**Provided material**
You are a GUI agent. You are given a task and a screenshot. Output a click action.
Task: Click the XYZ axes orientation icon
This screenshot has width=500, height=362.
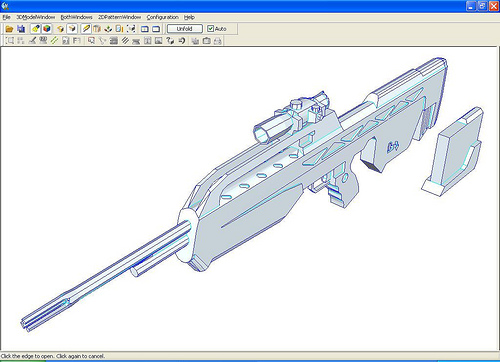(108, 29)
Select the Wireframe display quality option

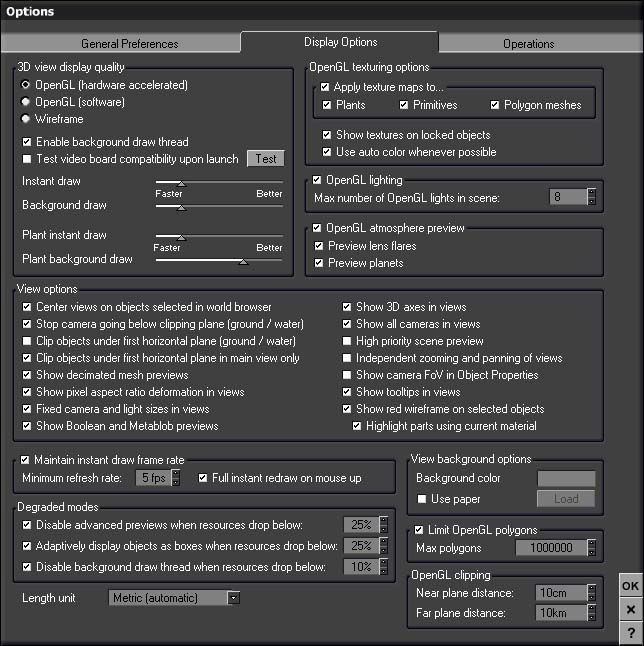[x=26, y=119]

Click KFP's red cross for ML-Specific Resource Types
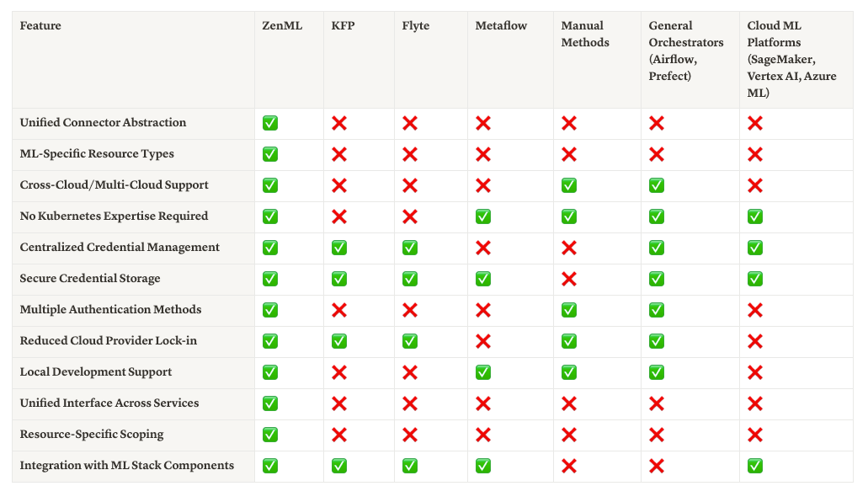pos(339,154)
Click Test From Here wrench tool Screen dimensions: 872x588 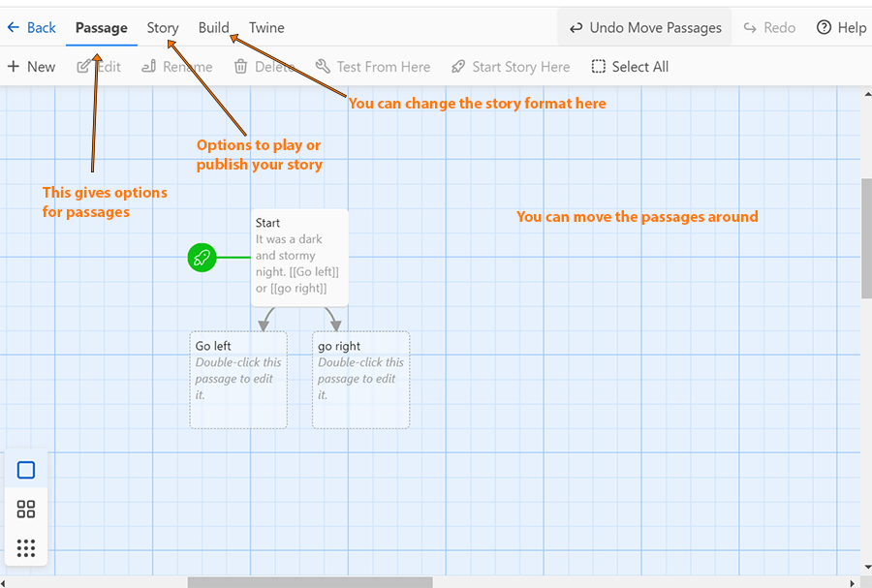point(373,67)
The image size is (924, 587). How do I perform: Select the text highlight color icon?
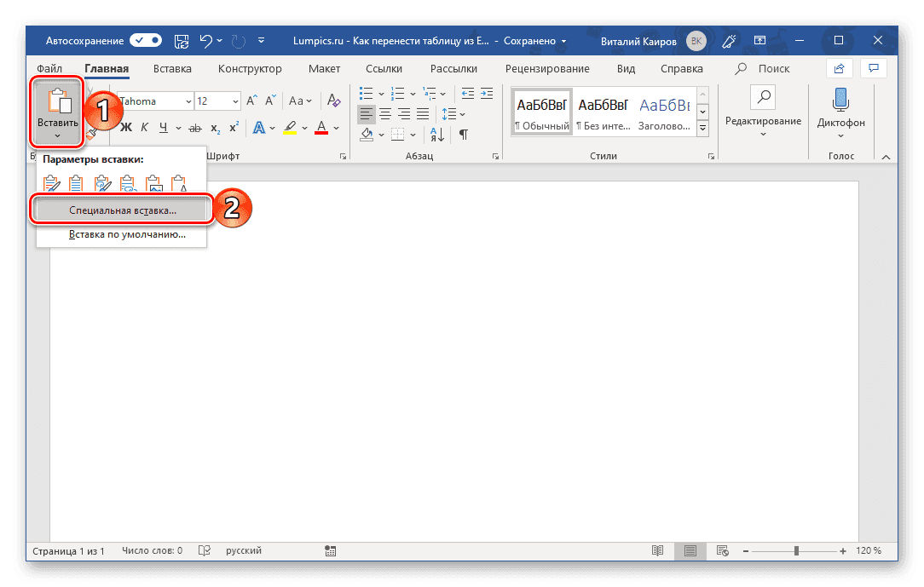[x=290, y=128]
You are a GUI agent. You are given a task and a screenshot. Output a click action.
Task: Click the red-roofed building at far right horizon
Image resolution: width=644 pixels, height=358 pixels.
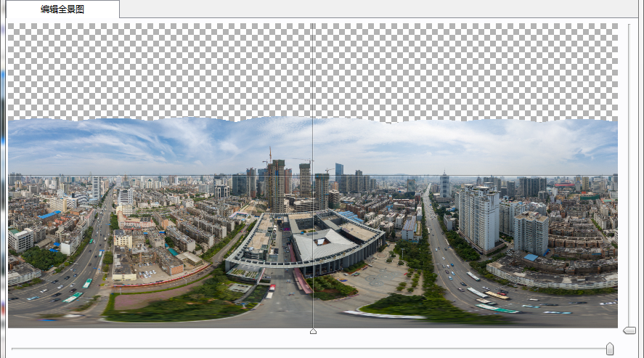pyautogui.click(x=564, y=187)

**Your objective**
Take the line with "The image size" and each line after it through the end of the material above, and reproduce them exactly, both ends included, without pictures.

**Reply**
The image size is (924, 587). How do I perform: Select the text highlight color icon?
[x=290, y=128]
You are a GUI agent. You are given a task and a screenshot. Output a click action.
Task: Click the red-roofed building at far right horizon
Image resolution: width=644 pixels, height=358 pixels.
pyautogui.click(x=564, y=187)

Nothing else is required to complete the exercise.